## [WHAT IS BEING ASKED]
Only the lines containing "every" belong in the answer; find them in the material below.

## [PROVIDED INFORMATION]
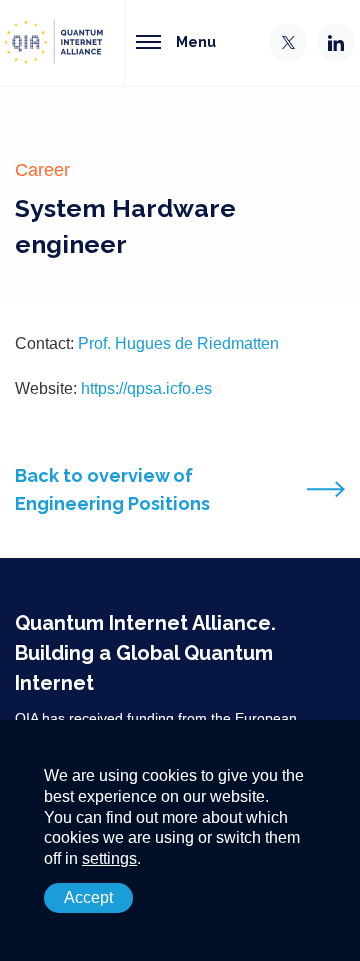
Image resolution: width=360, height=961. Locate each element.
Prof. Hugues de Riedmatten (178, 343)
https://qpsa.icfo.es (146, 388)
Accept (88, 897)
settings (109, 858)
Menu (196, 41)
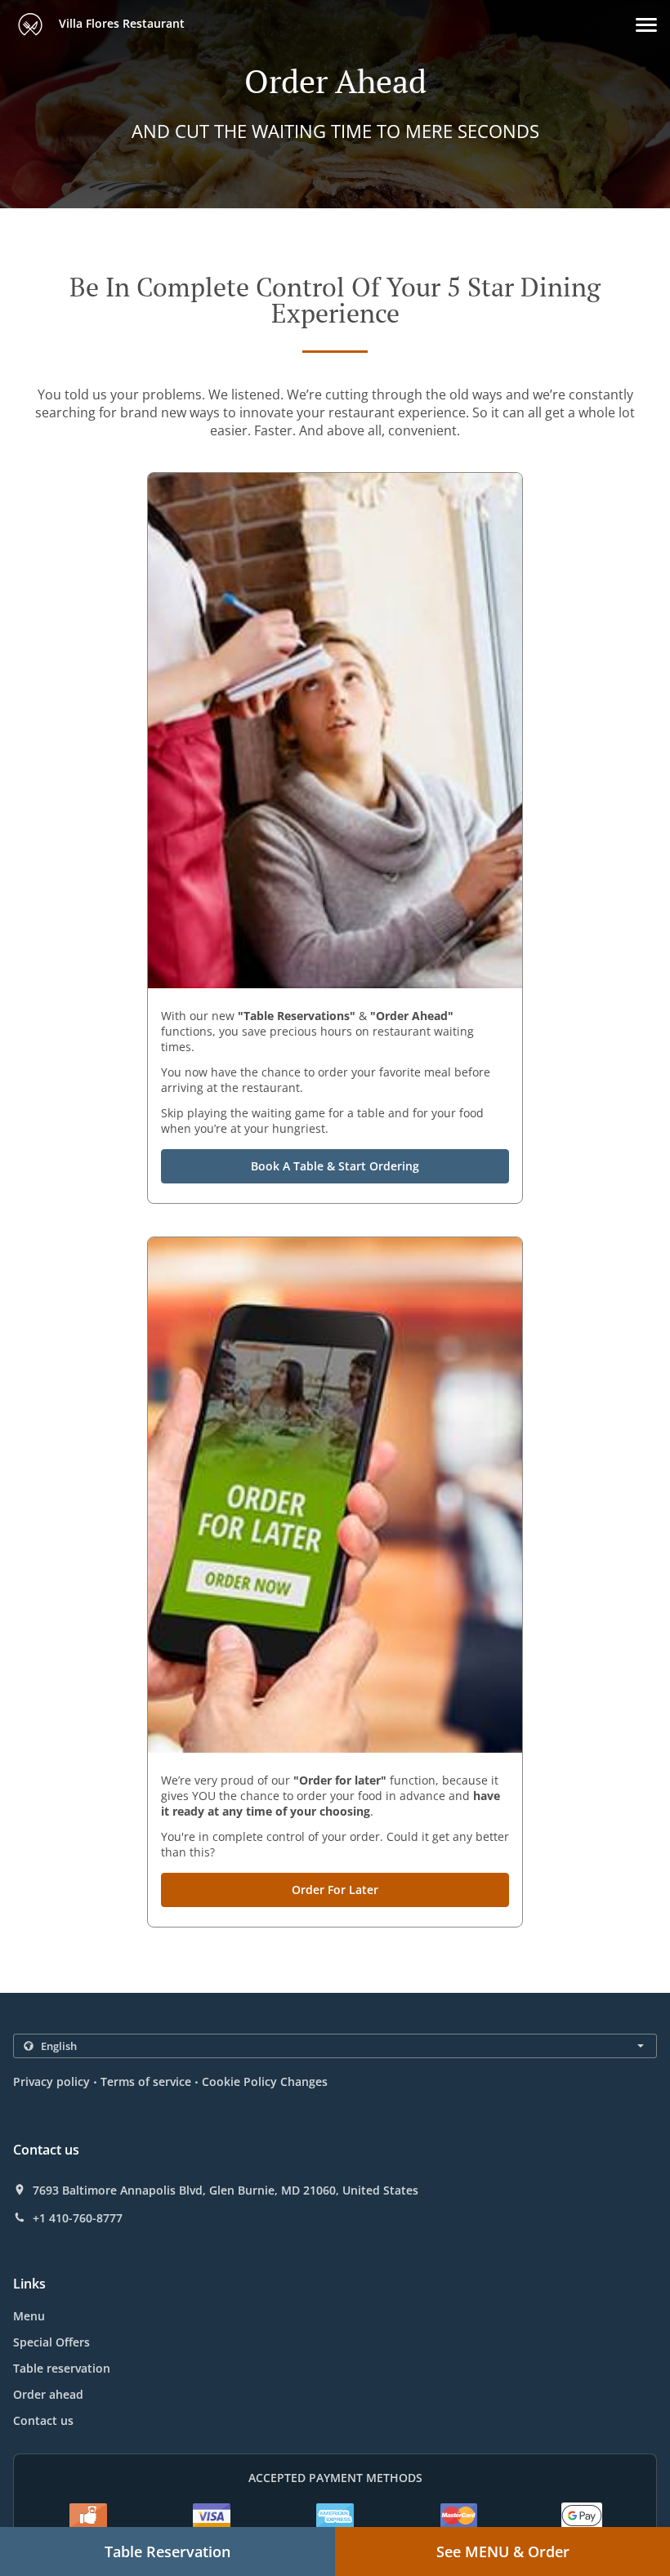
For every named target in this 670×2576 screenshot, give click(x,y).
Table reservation (61, 2368)
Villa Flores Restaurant (120, 23)
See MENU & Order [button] (503, 2551)
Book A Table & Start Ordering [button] (335, 1166)
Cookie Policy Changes (265, 2081)
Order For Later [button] (335, 1889)
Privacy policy (51, 2081)
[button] (646, 25)
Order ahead (48, 2394)
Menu (29, 2316)
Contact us (43, 2420)
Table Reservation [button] (167, 2551)
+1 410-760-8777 (78, 2218)
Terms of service (145, 2081)
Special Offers (51, 2342)
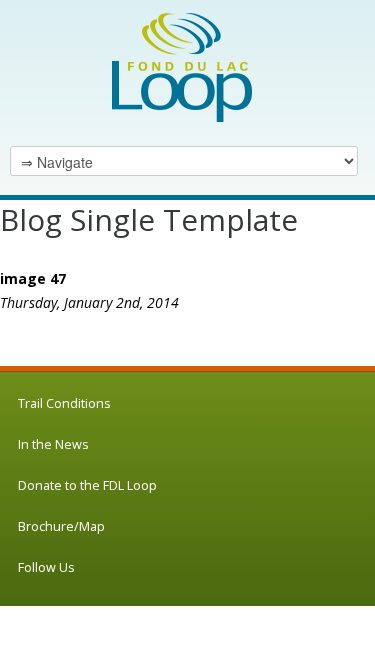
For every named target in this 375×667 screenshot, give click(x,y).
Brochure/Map (61, 526)
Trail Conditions (64, 403)
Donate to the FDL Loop (87, 485)
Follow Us (46, 567)
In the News (53, 444)
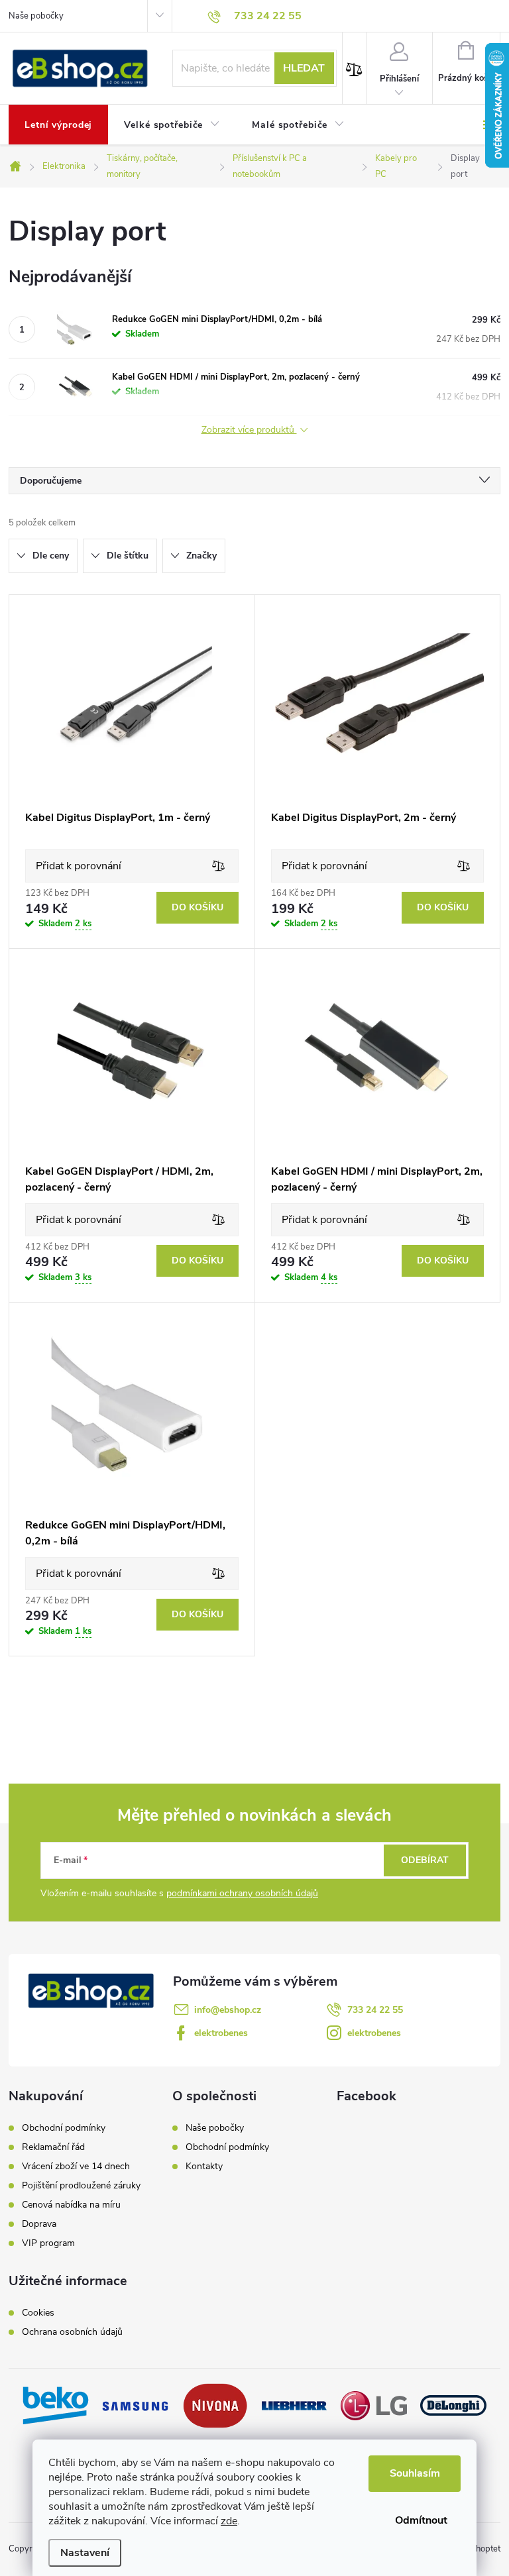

## [TASK ANSWER]
For every named target in this 670×2576 screenshot, give click(x,y).
For every named target in this 375×667 screenshot, give click(x,y).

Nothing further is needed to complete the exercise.